Before you finish, make sure each line of the records has been retyped exactly.

### MATERIAL FOR THIS EXERCISE

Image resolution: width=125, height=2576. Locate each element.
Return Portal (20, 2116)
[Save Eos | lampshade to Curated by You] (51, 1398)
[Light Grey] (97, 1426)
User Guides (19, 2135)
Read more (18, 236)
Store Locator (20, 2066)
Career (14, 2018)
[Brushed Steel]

######

== PROBLEM SOLUTION ==
Image resolution: width=125, height=2576. Locate each element.
Return Portal (20, 2116)
[Save Eos | lampshade to Curated by You] (51, 1398)
[Light Grey] (97, 1426)
User Guides (19, 2135)
Read more (18, 236)
Store Locator (20, 2066)
Career (14, 2018)
[Brushed Steel]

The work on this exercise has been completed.